Analysis of dNTP pools in SAMHD1 KO mice and dNDP synthesis rates by RNR. (A) dNTP pools in postmitotic tissues of 15-wk-old SAMHD1 KO mice compared to WT controls (n = 6 to 10). (B) Enzymatic activity of recombinant RNR (composed of RRM1 and RRM2 subunits) assessed using a competition assay with all four ribonucleoside diphosphate (NDP) substrates (ADP, GDP, CDP, and UDP) at equal concentrations (200 μM). Reactions were performed in the presence of physiological concentrations of dNTPs (22 μM dCTP, 30 μM dTTP, 14 μM dATP, 5.6 μM dGTP) and NTPs (600 μM CTP, 1300 μM UTP, 2400 μM ATP, 500 μM GTP). Data shown as mean ± SEM; n = 3. (C) Schematic illustrating differential dNTP production in proliferating, postmitotic, and RRM2B-deficient cells. The balance of dNTP production and degradation varies across cell states, driven by the composition and activity of ribonucleotide reductase (RNR), SAMHD1, and deoxynucleoside (dN) kinases. dNs can be exported from the cell and subsequently reimported, where they undergo phosphorylation by deoxynucleoside kinases through the salvage pathway. Mitochondrial DNA (mtDNA) is depicted as circular DNA molecules, while nuclear DNA is represented as mitotic chromosomes. Proliferating cells: RNR is composed of RRM1 and RRM2, enabling high levels of de novo dNTP production to support both nuclear and mitochondrial DNA replication.
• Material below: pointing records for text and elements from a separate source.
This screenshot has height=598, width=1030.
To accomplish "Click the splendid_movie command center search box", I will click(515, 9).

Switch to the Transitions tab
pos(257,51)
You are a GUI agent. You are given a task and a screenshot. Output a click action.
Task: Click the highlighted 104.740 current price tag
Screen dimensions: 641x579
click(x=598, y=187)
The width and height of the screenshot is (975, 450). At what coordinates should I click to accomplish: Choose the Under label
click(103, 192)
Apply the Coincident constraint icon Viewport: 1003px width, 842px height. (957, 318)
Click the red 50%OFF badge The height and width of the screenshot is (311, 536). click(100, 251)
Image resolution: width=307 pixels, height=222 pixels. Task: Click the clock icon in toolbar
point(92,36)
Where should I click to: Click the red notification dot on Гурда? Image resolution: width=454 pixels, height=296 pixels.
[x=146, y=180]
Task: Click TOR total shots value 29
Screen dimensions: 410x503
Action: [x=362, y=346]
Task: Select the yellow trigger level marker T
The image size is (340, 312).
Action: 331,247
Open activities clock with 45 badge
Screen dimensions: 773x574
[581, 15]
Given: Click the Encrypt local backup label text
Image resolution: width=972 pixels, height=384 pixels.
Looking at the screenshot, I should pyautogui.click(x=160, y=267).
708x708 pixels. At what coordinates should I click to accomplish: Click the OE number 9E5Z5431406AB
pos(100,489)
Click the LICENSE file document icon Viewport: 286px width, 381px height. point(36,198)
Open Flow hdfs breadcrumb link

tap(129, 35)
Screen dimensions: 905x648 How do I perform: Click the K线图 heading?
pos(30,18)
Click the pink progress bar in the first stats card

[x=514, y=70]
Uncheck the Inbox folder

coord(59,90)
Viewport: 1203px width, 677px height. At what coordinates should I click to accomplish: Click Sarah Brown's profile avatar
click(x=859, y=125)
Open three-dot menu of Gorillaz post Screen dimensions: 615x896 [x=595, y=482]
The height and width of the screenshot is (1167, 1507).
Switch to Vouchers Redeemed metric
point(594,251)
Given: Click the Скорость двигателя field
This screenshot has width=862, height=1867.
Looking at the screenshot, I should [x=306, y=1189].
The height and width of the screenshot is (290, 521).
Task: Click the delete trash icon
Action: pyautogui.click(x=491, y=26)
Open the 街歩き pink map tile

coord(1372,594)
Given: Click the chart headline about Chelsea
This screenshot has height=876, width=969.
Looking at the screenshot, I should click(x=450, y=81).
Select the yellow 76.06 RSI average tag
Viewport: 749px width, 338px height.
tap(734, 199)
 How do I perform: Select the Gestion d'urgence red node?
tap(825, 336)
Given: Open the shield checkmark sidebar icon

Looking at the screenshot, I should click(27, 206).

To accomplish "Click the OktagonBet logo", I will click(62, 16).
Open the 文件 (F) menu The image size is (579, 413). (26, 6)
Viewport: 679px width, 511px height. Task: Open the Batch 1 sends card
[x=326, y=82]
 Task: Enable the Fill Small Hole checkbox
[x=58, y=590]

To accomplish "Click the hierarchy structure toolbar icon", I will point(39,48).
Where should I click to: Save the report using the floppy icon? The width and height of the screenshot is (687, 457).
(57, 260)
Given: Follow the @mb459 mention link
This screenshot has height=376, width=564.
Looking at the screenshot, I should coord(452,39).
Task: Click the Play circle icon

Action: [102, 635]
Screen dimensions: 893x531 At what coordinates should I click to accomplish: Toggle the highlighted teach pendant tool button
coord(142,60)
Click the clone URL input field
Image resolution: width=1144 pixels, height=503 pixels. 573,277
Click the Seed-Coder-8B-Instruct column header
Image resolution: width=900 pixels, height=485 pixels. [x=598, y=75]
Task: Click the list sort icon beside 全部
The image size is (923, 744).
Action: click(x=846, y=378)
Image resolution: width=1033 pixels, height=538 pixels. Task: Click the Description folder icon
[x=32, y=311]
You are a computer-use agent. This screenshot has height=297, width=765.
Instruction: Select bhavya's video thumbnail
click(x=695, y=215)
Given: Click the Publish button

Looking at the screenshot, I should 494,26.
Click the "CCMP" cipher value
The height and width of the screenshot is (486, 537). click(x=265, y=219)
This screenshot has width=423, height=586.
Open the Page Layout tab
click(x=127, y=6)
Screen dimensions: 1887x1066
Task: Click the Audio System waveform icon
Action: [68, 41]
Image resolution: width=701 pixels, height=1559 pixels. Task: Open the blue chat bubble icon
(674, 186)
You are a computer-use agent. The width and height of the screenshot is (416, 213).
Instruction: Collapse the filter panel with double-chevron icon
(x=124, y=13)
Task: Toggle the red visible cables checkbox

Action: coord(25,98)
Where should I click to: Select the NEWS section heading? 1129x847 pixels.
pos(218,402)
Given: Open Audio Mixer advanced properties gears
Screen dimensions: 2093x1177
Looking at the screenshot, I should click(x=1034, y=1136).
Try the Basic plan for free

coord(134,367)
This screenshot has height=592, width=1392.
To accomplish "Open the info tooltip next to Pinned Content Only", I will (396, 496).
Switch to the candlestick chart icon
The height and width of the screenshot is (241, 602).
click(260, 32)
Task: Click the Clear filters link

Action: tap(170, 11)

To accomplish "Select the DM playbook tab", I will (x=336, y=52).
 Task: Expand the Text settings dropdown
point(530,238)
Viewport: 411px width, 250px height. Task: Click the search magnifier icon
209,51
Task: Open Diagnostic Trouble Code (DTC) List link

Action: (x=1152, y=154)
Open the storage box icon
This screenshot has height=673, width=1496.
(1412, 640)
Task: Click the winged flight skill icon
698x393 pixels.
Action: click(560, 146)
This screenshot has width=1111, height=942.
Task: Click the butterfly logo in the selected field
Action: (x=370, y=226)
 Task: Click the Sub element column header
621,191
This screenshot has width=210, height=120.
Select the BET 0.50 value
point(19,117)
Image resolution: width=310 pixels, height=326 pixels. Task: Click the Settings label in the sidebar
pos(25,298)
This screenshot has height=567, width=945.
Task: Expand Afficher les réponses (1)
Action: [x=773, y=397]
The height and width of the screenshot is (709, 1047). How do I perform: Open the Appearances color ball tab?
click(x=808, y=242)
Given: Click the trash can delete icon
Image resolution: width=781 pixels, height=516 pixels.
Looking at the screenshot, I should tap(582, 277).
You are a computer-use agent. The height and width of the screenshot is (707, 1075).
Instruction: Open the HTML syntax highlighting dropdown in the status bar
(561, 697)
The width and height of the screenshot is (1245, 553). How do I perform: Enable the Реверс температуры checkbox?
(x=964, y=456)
SAMHD1 activity is low, ensuring sufficient dNTP levels for replication, while RRM2B is expressed at low levels and is not essential. Postmitotic cells: RRM2B replaces RRM2 as the primary RNR small subunit, producing lower but adequate dNTP pools required for continuous mtDNA replication and nuclear DNA repair. SAMHD1 activity is elevated, playing a significant role in degrading excess dNTPs to maintain homeostasis. Although RRM2 is downregulated in postmitotic cells, it is unclear whether it is completely absent or if it has some contribution to RNR activity. To reflect this uncertainty, the contribution of RRM2 to dNTP pools in postmitotic cells is depicted with a dashed arrow. RRM2B-deficient postmitotic cells: In the absence of functional RRM2B, residual RRM2 expression is insufficient to sustain adequate dNTP production. SAMHD1-dependent hydrolysis disproportionately depletes purine dNTPs, leading to inadequate dNTP pools for mtDNA replication. This deficiency results in mtDNA depletion and impaired mitochondrial function.